I don't have equipment for pressure measurement though.

Now I'm planning to buy a good grinder to pair with Sage by Heston Blumenthal the Duo Temperature Pro.

Back to my question.

I read a lot of threads about grinders. You name a grinder, I properly hear of it.

Now I come to a scenario that how much of coffee I consume each day became a major consideration on choosing a grinder, because I was told that if I don't have enough beans in the hopper, I cannot get consistent grinds.

If I will brew at most 2 double shots a day in the morning, should I go for Eureka mignon?

or Baratza Sette 270?

Other suggestion for my usage?


----------



## Obnic (Jan 14, 2014)

It seems to me that there are three tiers to grinders:

1. Entry level / domestic grinder using burrs and capable of grinding for espresso

2. Small commercial grinder with larger burrs capable of a more uniform grind and so capable of bringing forward more complexity and clarity

3. Top end grinders, complexity and clarity is a given but now it is about character or accessing very high extraction yields

You have a dual boiler machine capable of very consistent temper,a tire during extraction. What tier do you want to play in?

Should have said that tier 0 is the blade bean blender tier.


----------



## UbiquitousPhoton (Mar 7, 2016)

A lot comes down to your budget. I (personally) would spend as much as you can, really. The grinder is the heart of the system in many ways, and the grinders you mention are entry level (ok, no-one knows about the Sette...)

When you say you won't be drinking a lot of coffee, are you suggesting you want to single dose (rather than leave beans in a hopper). Leaving beans in a hopper isn't too much of an issue, unless you want to change beans regularly.

For me, I would first set a budget, possibly based on Obnics tiers above. There are many choices, and second hand only increases this.


----------



## grumpydaddy (Oct 20, 2014)

> Now I come to a scenario that how much I consume each day became a major consideration on choosing a grinder, because I was told that if I don't have enough beans in the hopper, I cannot get consistent grinds.

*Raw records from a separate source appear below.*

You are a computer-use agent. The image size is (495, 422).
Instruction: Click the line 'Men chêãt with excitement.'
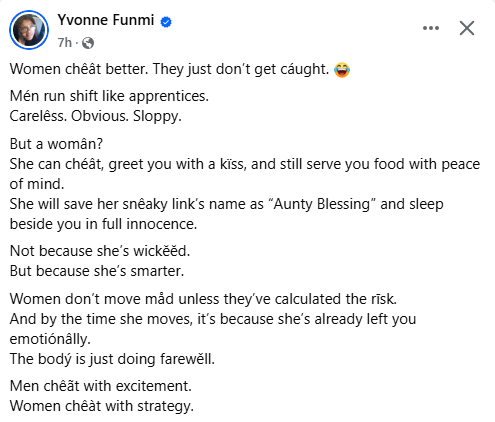coord(101,386)
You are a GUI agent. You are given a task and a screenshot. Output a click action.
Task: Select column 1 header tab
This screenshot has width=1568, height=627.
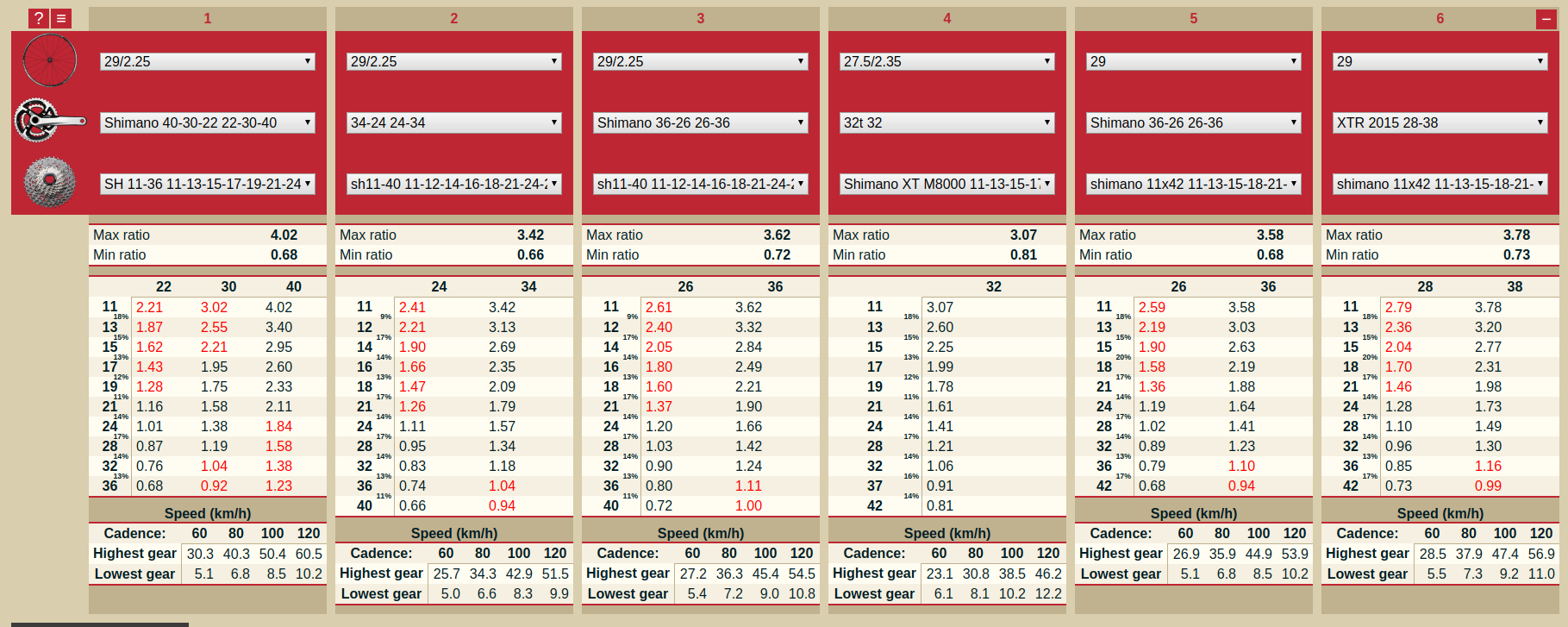(x=207, y=18)
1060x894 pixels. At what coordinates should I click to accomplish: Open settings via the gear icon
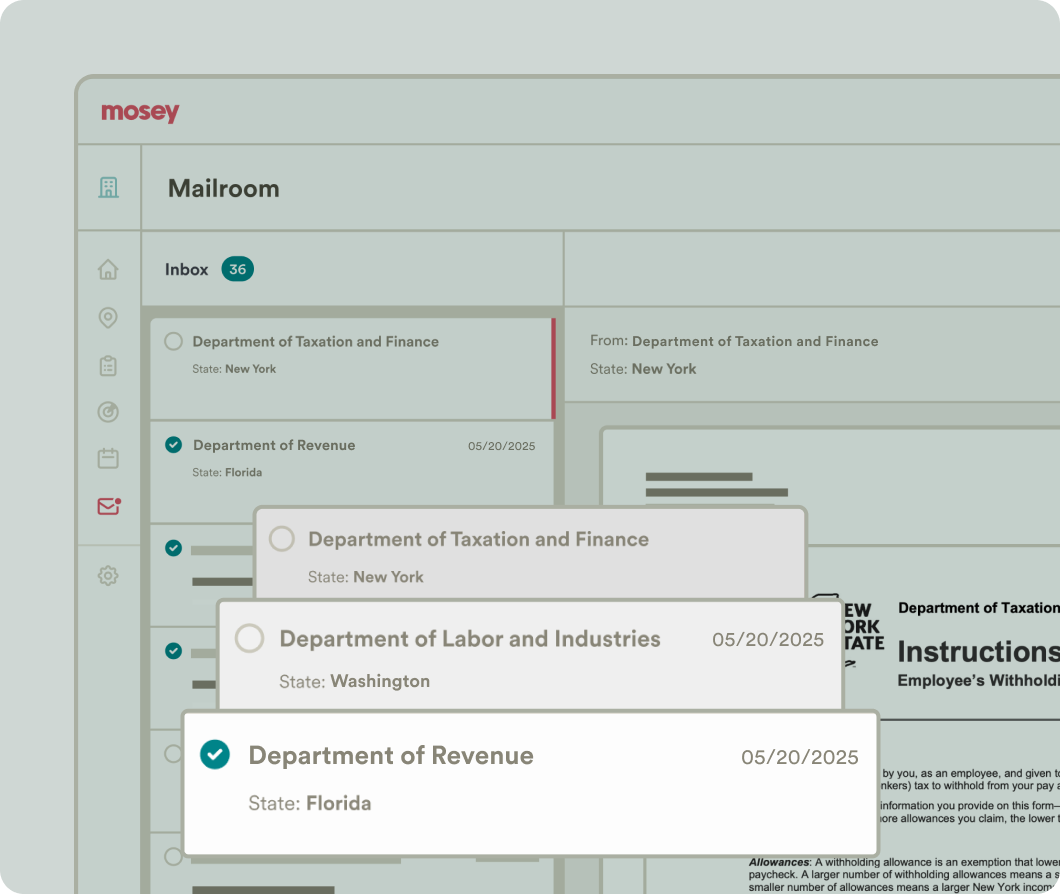click(x=108, y=575)
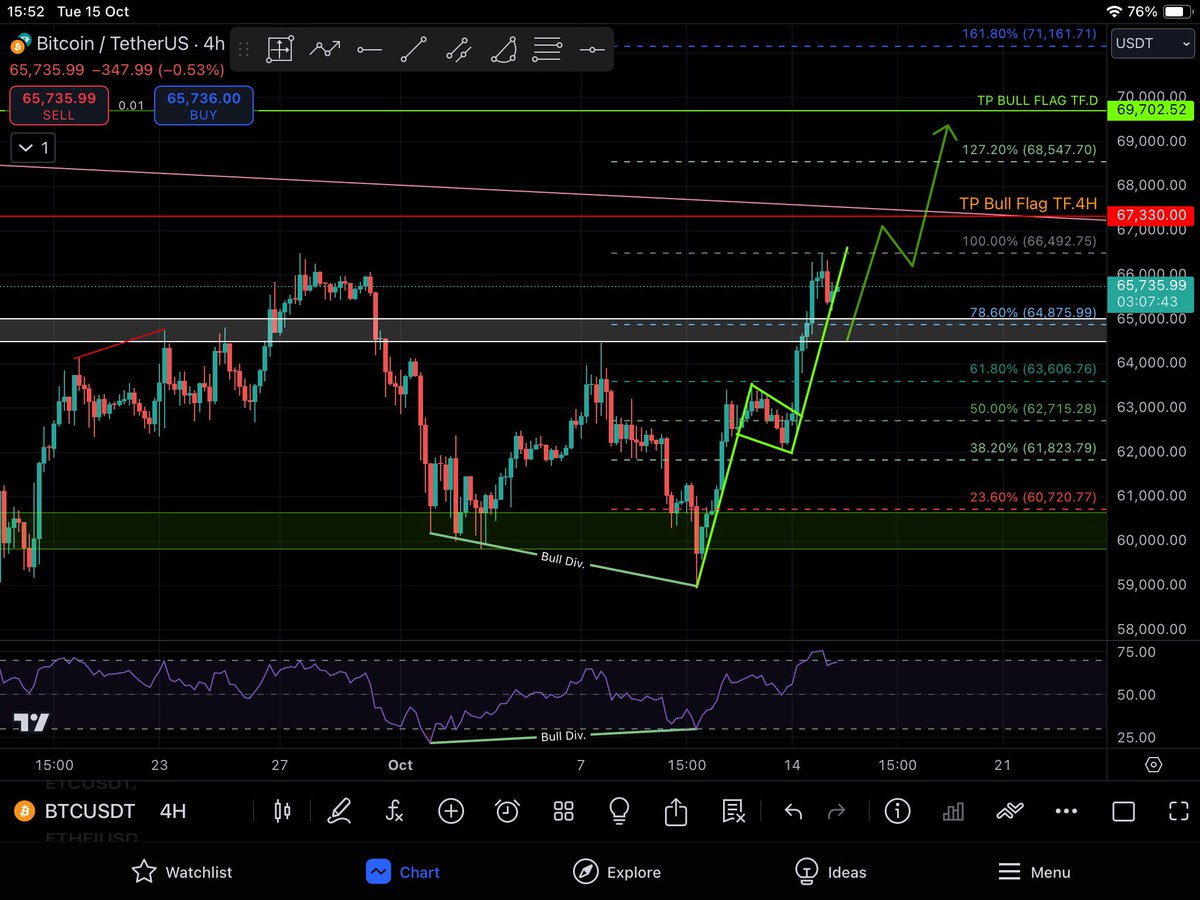Tap the SELL price button
This screenshot has width=1200, height=900.
coord(59,105)
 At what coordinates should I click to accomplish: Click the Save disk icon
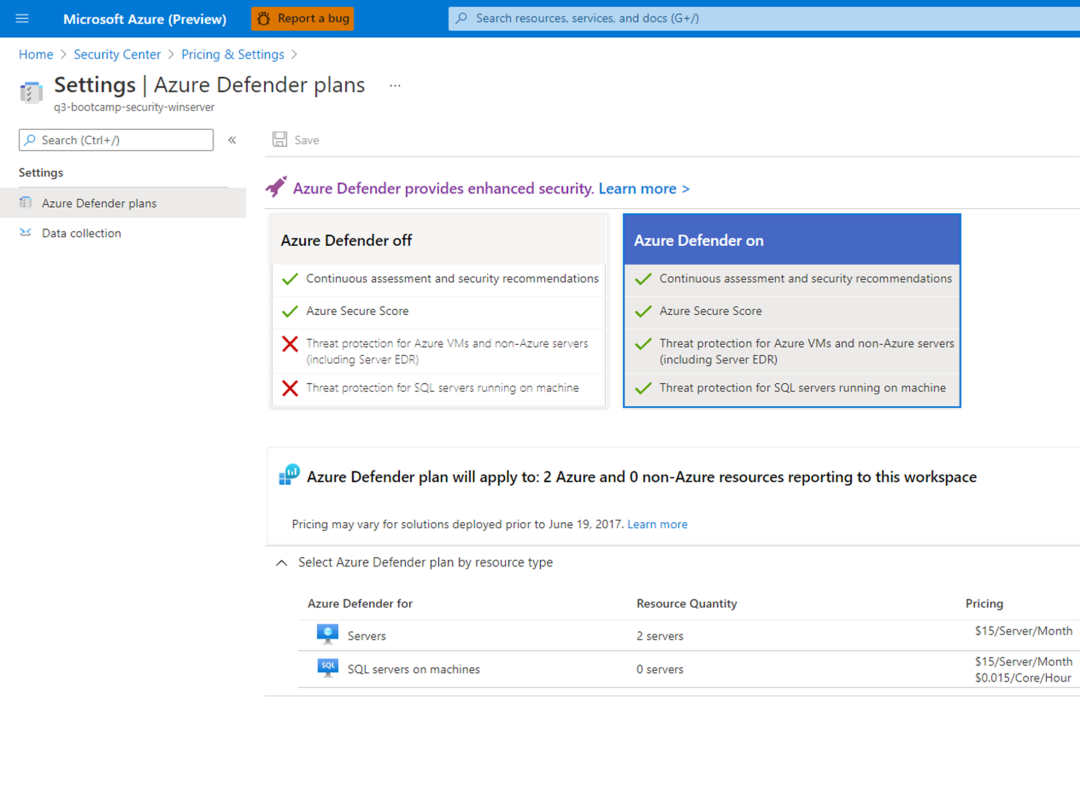click(x=280, y=140)
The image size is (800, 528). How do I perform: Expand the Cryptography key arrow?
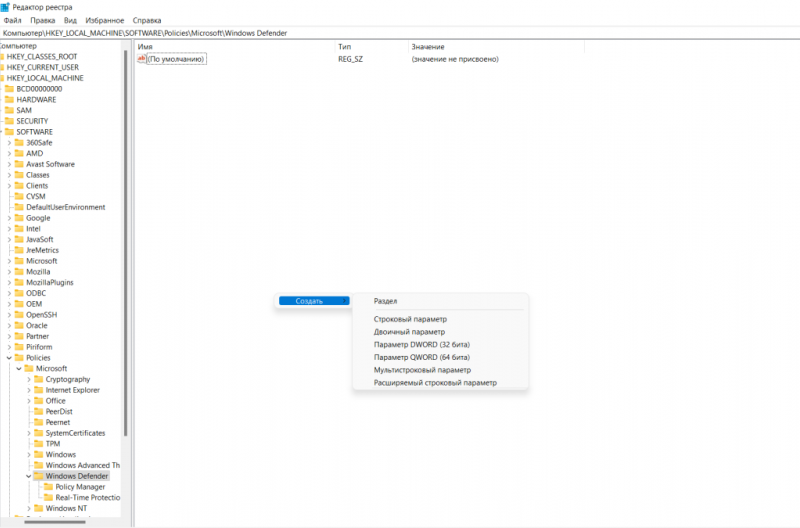click(x=28, y=380)
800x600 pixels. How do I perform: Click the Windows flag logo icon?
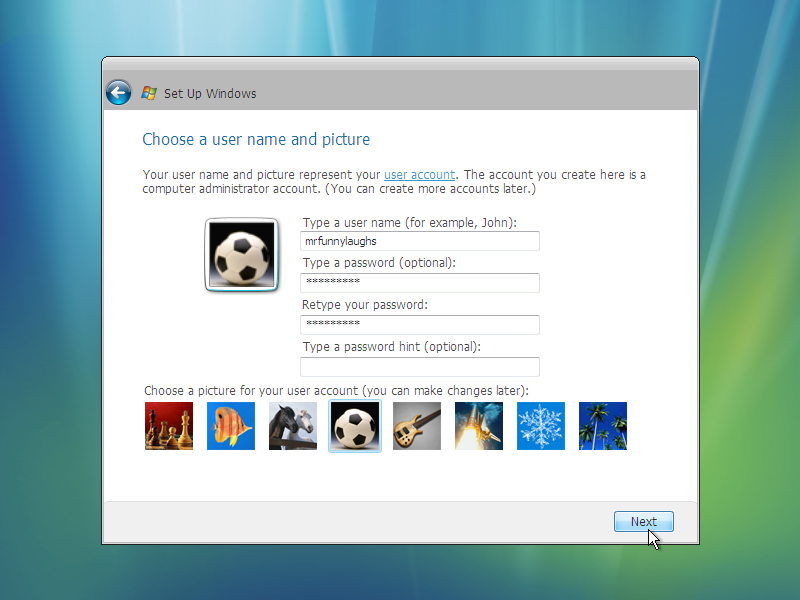pyautogui.click(x=149, y=93)
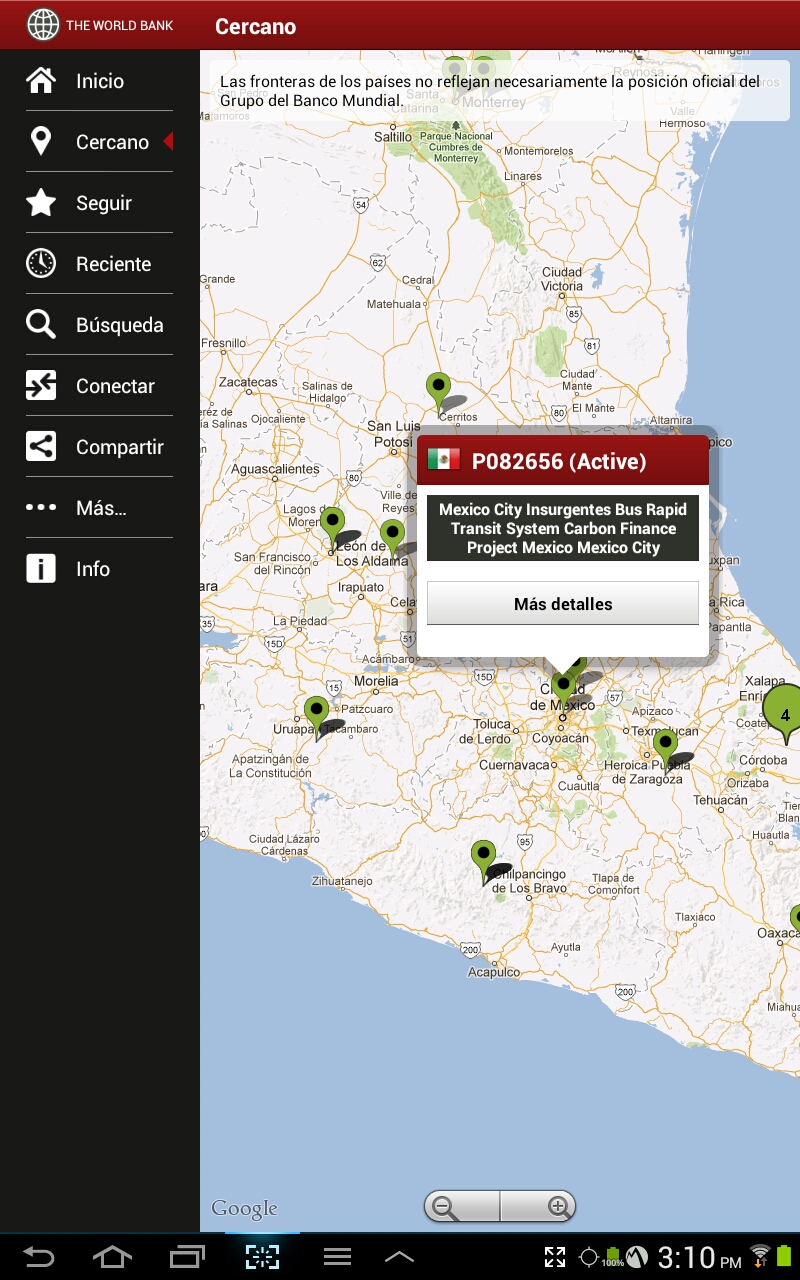Expand the Más… menu item

coord(100,508)
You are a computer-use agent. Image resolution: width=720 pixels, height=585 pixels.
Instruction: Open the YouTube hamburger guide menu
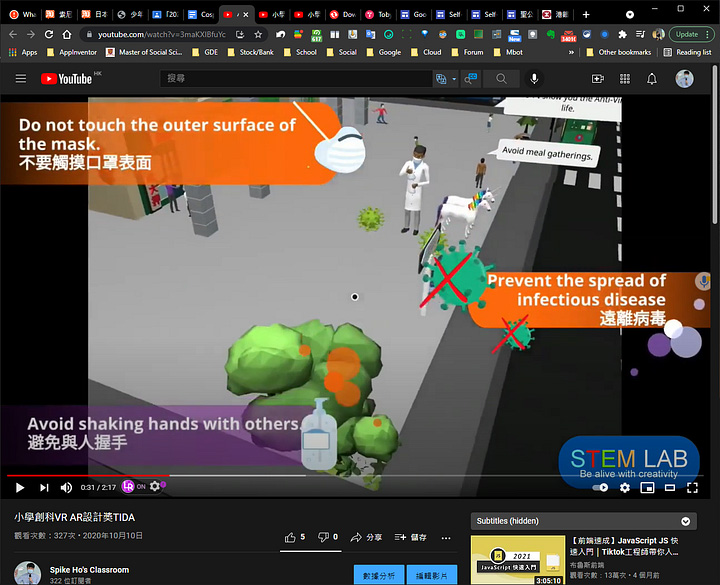click(20, 78)
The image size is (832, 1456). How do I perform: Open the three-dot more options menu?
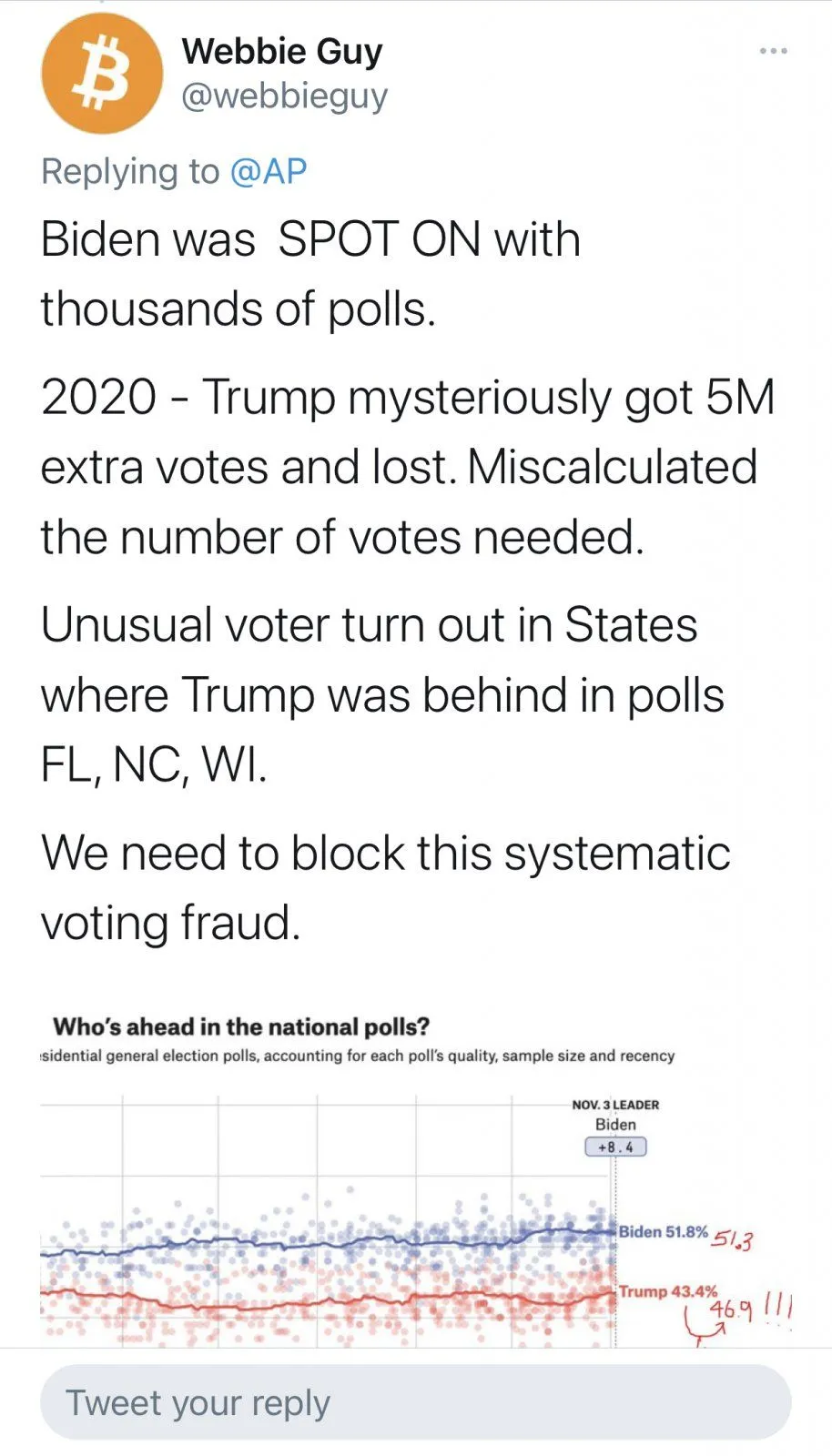[x=773, y=51]
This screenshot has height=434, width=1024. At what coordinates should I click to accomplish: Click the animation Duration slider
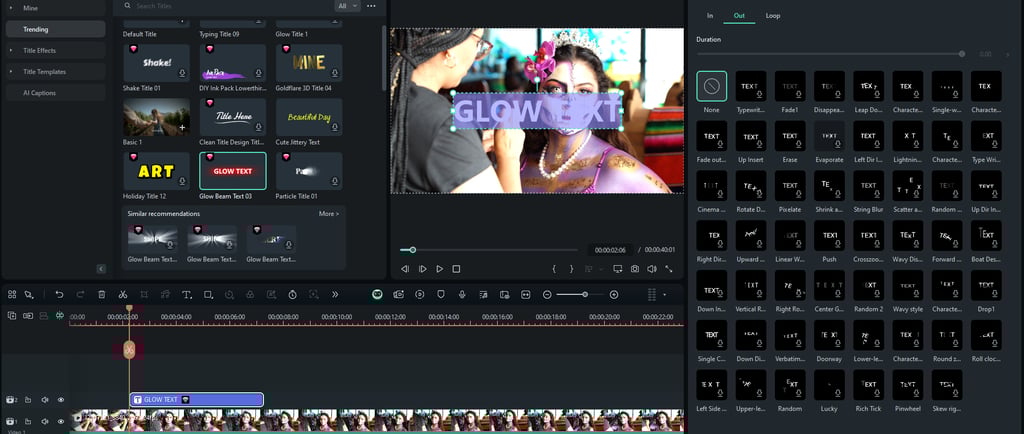830,53
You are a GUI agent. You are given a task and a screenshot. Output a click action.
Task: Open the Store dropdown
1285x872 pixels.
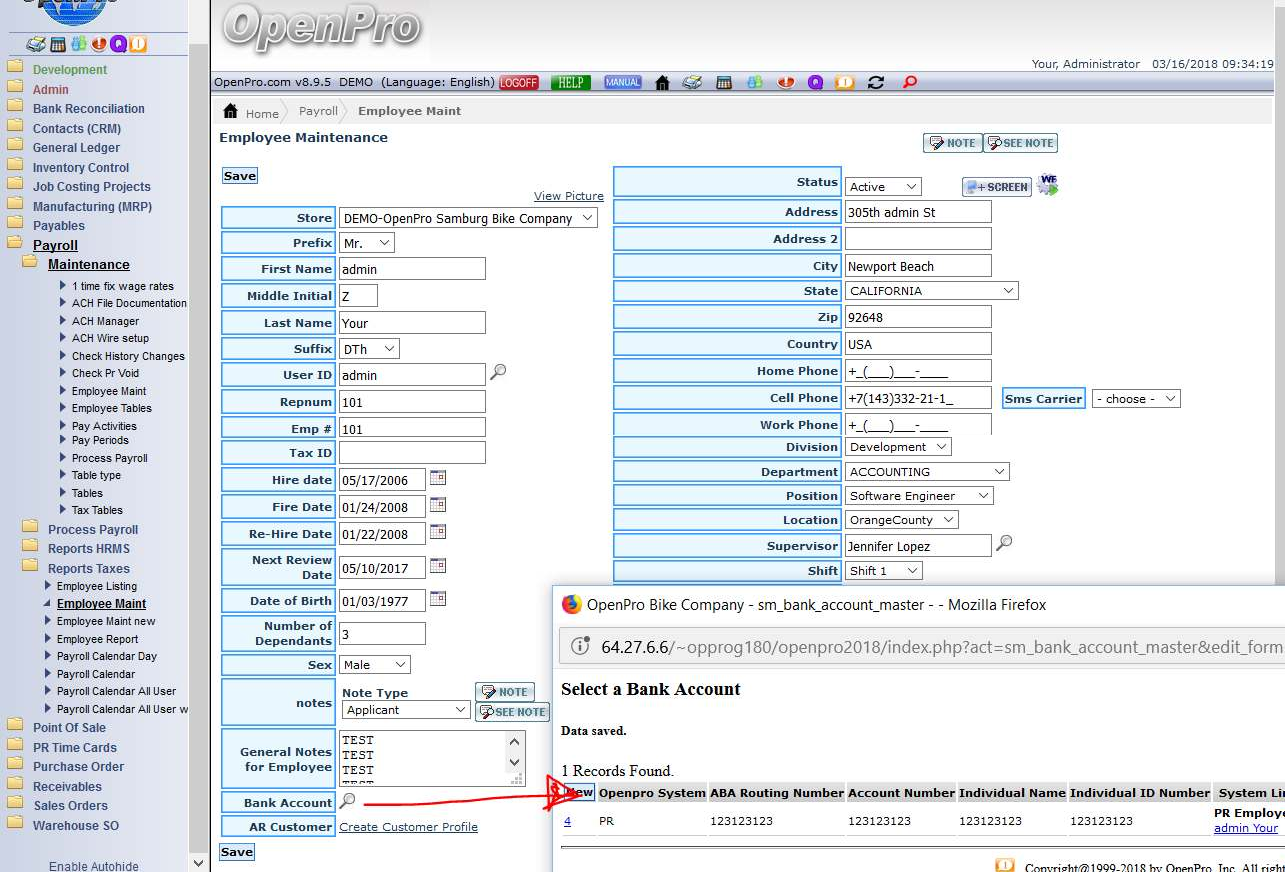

There are small (not complicated) modifications that can be made to most grinders to overcome this issue. These usually involve removing the hopper and installing a tube into which is fitted a small weight on top of your beans. The result is a consistent weight of "beans" entering the burrs.

This does not really work well with single dosing so it may be best to add a timer too.

My advice is spend as much as you can on the grinder and consider secondhand level 2-3 grinders as described by obnic for the best price/performance. There are often folks here that are selling suitable machines as they upgrade.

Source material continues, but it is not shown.